#### Task to complete:
Locate every line below that contains the word "click" and copy it.

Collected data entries
_ _ _ _ _ _ _

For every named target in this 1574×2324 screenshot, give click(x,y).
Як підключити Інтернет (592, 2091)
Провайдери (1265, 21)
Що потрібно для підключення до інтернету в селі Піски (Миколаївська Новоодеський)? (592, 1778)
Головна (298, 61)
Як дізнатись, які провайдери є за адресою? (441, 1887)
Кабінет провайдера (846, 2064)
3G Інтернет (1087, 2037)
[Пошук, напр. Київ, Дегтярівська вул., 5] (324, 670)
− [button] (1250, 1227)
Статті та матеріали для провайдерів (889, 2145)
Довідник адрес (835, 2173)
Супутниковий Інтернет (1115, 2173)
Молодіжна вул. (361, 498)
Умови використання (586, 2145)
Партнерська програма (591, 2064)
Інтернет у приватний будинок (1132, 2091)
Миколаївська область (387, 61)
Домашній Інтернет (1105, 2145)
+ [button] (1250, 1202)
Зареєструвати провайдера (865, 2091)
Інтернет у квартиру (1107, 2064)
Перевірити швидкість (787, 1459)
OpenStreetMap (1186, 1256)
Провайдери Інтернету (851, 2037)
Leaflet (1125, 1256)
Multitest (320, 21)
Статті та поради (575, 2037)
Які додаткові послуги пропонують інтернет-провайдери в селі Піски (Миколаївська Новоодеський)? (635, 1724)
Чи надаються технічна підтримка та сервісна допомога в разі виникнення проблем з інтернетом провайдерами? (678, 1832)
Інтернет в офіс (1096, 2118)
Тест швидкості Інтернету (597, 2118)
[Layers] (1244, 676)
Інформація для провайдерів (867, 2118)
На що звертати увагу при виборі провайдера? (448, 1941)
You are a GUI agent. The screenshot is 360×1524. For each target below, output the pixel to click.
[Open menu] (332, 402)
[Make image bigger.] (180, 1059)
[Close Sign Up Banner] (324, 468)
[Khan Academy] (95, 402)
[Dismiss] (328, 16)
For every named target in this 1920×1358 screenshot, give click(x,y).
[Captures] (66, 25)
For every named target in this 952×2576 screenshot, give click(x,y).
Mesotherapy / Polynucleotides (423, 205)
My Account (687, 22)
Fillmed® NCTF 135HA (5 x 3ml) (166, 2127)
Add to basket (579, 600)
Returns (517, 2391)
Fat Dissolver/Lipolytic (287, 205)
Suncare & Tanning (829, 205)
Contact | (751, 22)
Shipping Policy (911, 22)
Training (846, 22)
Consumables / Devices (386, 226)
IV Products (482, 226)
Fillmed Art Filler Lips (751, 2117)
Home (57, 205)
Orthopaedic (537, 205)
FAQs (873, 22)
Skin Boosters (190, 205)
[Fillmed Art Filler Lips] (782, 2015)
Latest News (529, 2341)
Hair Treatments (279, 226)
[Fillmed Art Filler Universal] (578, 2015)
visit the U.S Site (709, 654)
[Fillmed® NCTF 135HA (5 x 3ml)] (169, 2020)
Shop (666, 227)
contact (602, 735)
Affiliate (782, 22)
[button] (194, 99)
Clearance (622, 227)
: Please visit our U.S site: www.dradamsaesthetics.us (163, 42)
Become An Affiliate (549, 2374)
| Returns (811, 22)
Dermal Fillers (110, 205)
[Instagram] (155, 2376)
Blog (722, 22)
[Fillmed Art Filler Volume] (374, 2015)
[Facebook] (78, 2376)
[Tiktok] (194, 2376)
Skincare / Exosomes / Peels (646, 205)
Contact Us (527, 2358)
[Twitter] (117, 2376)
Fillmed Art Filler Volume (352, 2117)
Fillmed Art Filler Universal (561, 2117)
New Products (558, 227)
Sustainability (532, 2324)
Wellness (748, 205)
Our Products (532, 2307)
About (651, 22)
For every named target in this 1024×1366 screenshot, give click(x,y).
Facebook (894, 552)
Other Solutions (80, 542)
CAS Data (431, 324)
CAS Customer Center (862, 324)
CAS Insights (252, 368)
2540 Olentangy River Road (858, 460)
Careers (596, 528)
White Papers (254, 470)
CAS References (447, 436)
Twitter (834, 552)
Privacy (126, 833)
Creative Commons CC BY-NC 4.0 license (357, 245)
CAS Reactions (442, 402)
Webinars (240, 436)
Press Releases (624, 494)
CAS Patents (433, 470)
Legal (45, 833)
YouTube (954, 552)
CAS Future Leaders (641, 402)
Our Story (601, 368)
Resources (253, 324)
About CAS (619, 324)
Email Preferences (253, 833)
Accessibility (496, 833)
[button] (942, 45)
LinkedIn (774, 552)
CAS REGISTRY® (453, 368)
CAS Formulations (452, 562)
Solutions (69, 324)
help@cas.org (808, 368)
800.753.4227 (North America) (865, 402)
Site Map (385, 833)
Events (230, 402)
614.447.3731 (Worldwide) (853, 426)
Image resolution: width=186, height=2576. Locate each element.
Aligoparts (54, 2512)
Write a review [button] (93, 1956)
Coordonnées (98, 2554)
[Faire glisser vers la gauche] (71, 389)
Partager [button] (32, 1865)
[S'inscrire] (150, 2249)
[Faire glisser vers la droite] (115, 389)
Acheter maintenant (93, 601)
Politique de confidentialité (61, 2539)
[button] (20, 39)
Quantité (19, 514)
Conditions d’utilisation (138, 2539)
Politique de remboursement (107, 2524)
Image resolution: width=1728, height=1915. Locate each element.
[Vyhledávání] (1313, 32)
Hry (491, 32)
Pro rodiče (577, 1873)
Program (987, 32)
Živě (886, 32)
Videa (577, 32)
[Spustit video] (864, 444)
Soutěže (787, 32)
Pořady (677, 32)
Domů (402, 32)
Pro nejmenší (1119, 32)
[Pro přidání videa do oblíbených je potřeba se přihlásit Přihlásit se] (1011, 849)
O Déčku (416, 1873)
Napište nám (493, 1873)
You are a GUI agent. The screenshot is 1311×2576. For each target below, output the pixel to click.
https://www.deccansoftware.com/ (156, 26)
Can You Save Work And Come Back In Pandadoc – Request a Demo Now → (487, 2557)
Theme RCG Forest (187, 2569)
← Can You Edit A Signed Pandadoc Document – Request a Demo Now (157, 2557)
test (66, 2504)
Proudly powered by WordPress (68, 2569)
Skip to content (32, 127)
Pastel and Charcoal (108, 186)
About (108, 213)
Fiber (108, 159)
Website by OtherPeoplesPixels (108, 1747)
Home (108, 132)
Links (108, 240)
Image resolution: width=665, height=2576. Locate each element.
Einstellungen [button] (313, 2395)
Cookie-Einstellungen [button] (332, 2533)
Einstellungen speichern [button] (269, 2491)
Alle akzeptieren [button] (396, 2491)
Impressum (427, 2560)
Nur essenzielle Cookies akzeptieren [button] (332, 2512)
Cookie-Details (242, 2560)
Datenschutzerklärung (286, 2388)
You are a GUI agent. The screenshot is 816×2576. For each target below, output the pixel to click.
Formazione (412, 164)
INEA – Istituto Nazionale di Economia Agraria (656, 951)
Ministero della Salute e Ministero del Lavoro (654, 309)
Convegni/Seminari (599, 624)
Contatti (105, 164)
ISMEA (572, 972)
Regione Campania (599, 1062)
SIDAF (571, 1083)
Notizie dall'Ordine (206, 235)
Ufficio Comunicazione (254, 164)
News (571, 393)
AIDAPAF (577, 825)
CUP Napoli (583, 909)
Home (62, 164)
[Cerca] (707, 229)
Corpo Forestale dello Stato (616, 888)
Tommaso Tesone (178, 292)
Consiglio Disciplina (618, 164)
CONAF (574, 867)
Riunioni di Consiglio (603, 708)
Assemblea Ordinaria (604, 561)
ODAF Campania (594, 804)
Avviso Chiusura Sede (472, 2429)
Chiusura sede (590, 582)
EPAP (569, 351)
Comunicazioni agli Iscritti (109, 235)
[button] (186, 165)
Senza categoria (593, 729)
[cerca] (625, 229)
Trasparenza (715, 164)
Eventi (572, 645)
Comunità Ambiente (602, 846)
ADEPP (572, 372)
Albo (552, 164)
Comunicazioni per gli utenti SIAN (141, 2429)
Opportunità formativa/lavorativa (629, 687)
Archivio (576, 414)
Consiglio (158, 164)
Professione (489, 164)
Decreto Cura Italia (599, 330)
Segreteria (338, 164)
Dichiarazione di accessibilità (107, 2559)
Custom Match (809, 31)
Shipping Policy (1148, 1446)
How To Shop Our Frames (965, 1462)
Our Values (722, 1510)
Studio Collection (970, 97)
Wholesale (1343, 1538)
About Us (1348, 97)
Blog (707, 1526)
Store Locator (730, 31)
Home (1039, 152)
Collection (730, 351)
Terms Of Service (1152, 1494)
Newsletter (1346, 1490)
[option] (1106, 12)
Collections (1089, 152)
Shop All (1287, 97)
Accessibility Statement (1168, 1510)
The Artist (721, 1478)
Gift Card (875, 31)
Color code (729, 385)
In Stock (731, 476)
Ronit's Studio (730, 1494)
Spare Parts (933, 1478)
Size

_ _ _ _ _ _ _

#### Exercise result:
For every named target in this 1574×2324 screenshot, give click(x,y).
You are a GUI agent. The screenshot is 360×1524. For each target below, output the pixel to click.
For every named target in this 1920×1358 screenshot, give click(x,y).
For every named target in this 952×2576 screenshot, give click(x,y).
For every named target in this 1024×1366 screenshot, give click(x,y).
You are a GUI agent. The screenshot is 1311×2576. For each target below, output the pixel to click.
You are a GUI agent. The screenshot is 816×2576. For each target below, output the pixel to click.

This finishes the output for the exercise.